Begin Excerpt provided
I agree with those who say metrics are important, and those who say we can’t let them dictate everything (and it seems that nearly everyone who weighs in on “the metrics debate” says both of these things). But I don’t feel we can have the really important conversation at that level of abstraction. Instead, the conversation we need to have is on the specifics. In our case, and that of anyone who’s interested in NYC employment assistance or global health interventions, that means asking: did we use appropriate metrics for the charities we’ve evaluated? Are there other approaches that would have been a better use of our time and resources? Did we compare our applicants as well as we could have with the resources we had?

This is a conversation with a lot of room for important and fruitful disagreement. If you’re interested in the question of metrics, I ask that you consider engaging in it – or, if you don’t find our causes compelling, conducting and publishing your own evaluations – rather than trying to settle the question for the whole nonprofit sector at once.

Politics vs. philanthropy in education research

There’s a big question in my mind about K-12 education. The question is which of the following hypotheses about helping disadvantaged children is the best bet:

  1. Disadvantaged children are so far behind by age 5 that there’s nothing substantial to be done for them in the K-12 system.
  2. Disadvantaged children are so far behind by age 5 that they need special schools, with a special approach, if they’re to have any hope of catching up.
  3. Disadvantaged children generally attend such poor schools that just getting them into “average” schools (for example, parochial schools without the severe behavior and resource problems of bottom-level public schools) would be a huge help.

My view on KIPP vs. the Children’s Scholarship Fund, for example, hinges mostly on my view of #2 vs. #3. Of course, believing #1 would make me want to avoid this cause entirely in the future. We’ve been examining academic and government literature to get better informed on this question, but we’ve noticed a serious disconnect between what we most often want to know and what researchers most often study.
End Excerpt provided
Begin Data section
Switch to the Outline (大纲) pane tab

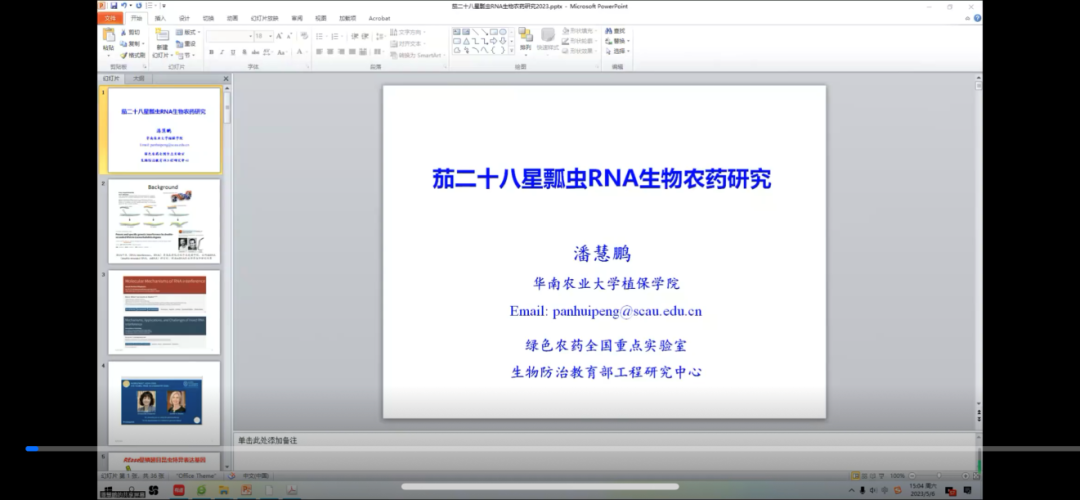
End Data section
* Written tasks
**1.** Using the excerpt on metrics and education research, write out the passage that begins at the words "Politics vs. philanthropy" and stops after "the K-12 system.", substituting "primary and secondary" for "K-12".
**2.** In the excerpt on metrics and education research, what example of "average" schools does the third hypothesis give?

* Task answers
**1.**
Politics vs. philanthropy in education research

There’s a big question in my mind about primary and secondary education. The question is which of the following hypotheses about helping disadvantaged children is the best bet:

  1. Disadvantaged children are so far behind by age 5 that there’s nothing substantial to be done for them in the primary and secondary system.

**2.** Parochial schools without the severe behavior and resource problems of bottom-level public schools.